**What you are asked to do**
Transcribe the listing word for word, starting at the line that contains "Click the Outlook Express bar" and ending at the line that contains "click(393, 144)". Leave the picture out of your answer.
++++ Dataset extract
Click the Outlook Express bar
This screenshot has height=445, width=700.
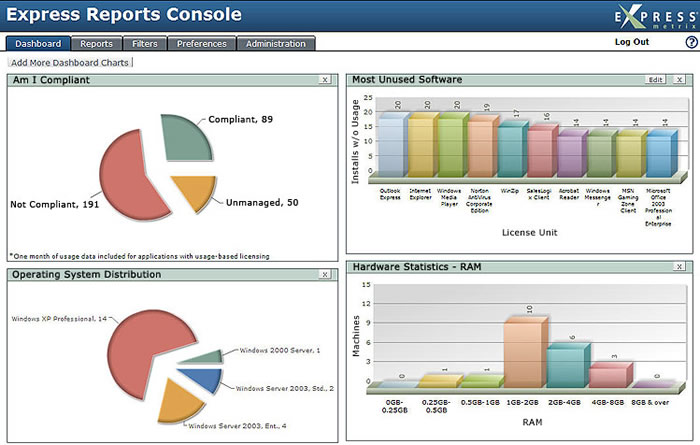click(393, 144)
++++++++
++++ Dataset extract
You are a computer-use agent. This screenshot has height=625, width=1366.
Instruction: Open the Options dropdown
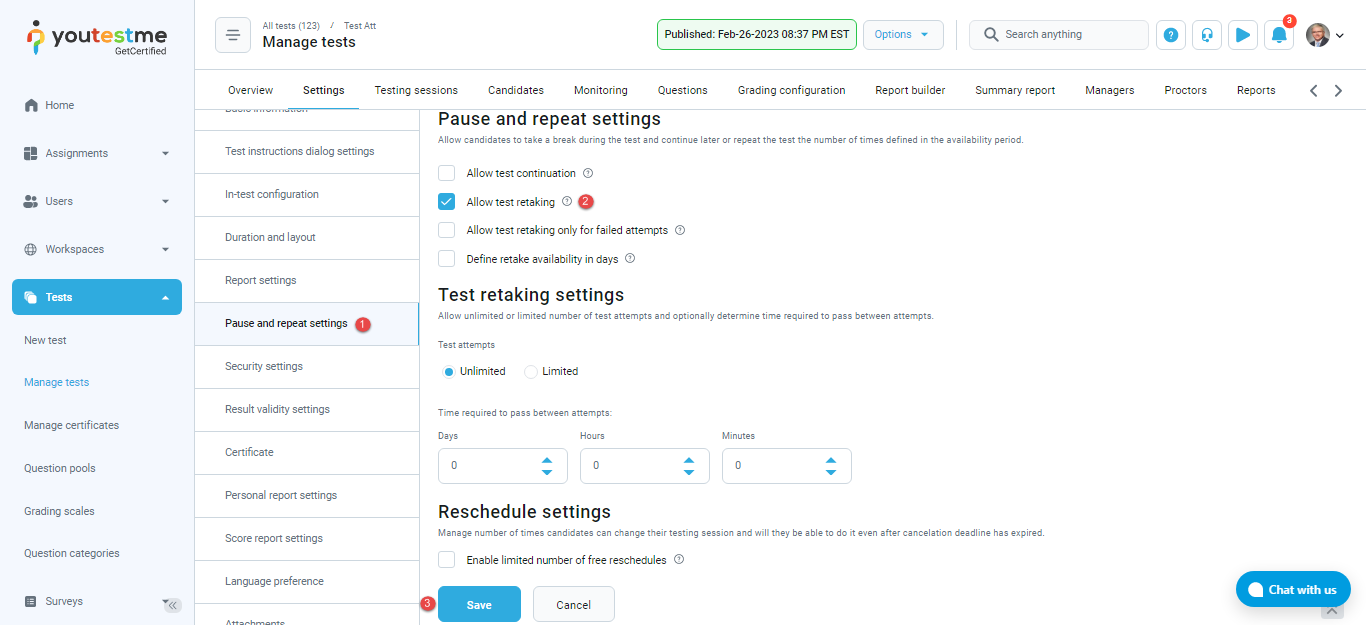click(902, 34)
++++++++
**Response to the task**
Click the Outlook Express bar
This screenshot has height=445, width=700.
click(393, 144)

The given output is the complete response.